With Sunday’s Gospel of Jesus in the wilderness, tempted by the Devil, the Church reveals the familiar topography of Lent. Even as I say it, I am aware that something within me begins to see the 40-day fast in terms of a confrontation. Jesus versus the Devil. Me versus the world, the flesh and the Devil. It’s going to be tough and I am mentally preparing myself for 40 days of strife.
Jesus’s confrontation in the wilderness is first, one of his own choosing. The evangelist is quite clear that Christ is led by the Spirit ‘‘to be tempted by the Devil”. Jesus is acquiescing freely to the will of his Father and although he goes in a flesh like ours, he is filled with the Spirit.

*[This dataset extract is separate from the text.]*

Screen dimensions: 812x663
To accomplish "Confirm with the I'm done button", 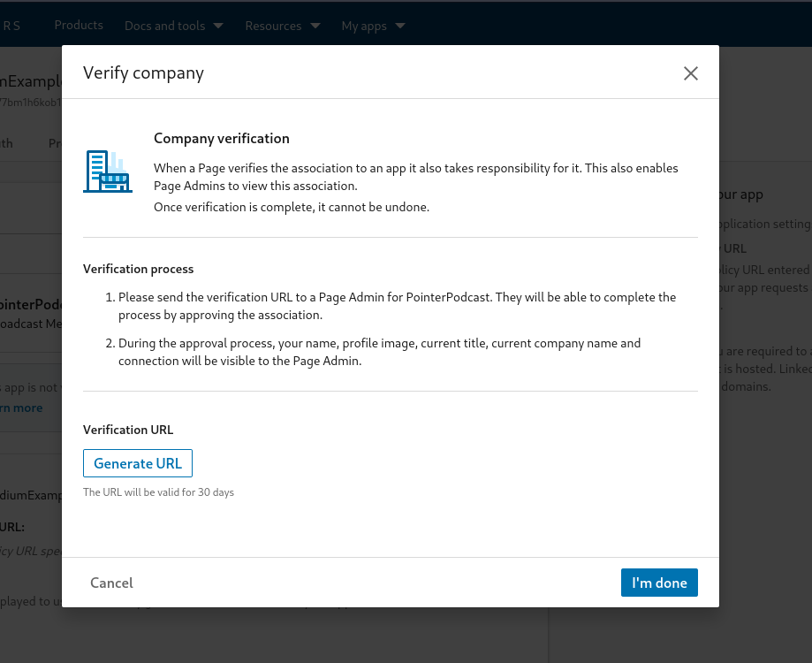I will [x=659, y=583].
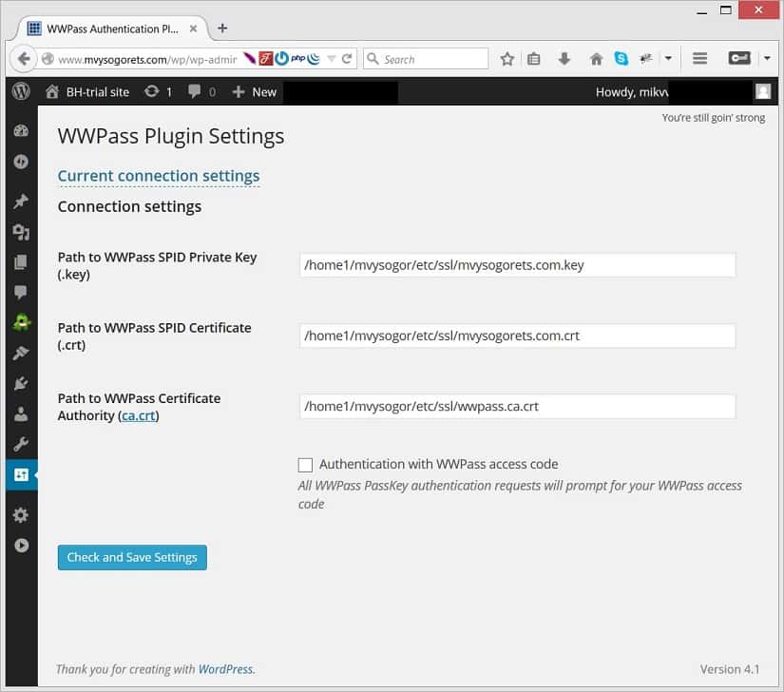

Put simply, though he is fully human, he does not think of humanity’s strength in the egotistical way we are all too often inclined to, as being highest and most efficient when it needs no other help. His flesh is the same as Adam’s but he does not understand that flesh as Adam did, as somehow inferior or subordinate. He accepts it humbly and joyfully as a capax Dei, a vessel for God to fill.
For us, therefore, it is to start Lent not with some interior sense that we will do our best against a much stronger foe, but more that through our baptismal consecration the Devil is actually coming to us. This is because of his desire to see if the image of God in us will yield to the temptation to be filled with earthly satisfactions.
The image of God in us is also Spirit-led. The Lenten fight is not a lonely test of strength between my power and that of the Devil. It is a combat in which the Lord allows me to be tempted – but only so that I should rely more heavily on him. I should understand that he has already conquered, already redeemed, and I can lay claim to his power precisely by courageously resisting the idea that I am going to be unhappy, lost and unfulfilled if I don’t get everything my appetites try to convince me are the priority.
Until I dare to live for someone other than myself, I will not discover the greater dignity to which I am called: as one who put on a new nature in baptism, not the earthly man, but the heavenly.
It is in this sense that I must imitate Jesus’s days in the Wilderness and take up the fight with and in Him, resisting temptations by having recourse to the word of God and to the bread that comes from heaven; and by identifying with those who have no power.
In their 40 years in the wilderness the Israelites were miraculously fed. They depended on God day by day for their sustenance. Natural hunger led to a radical dependence on the providence and action of God in every moment. This is the deeper, spiritual purpose of the Lenten fast. It is not to deny flesh for the sake of knowing that I have some kind of mastery over it; it is to cultivate in flesh the deeper hunger for salvation, for the bread that comes down from heaven which is Jesus, He who gives the bread which is His flesh, for the life of the world.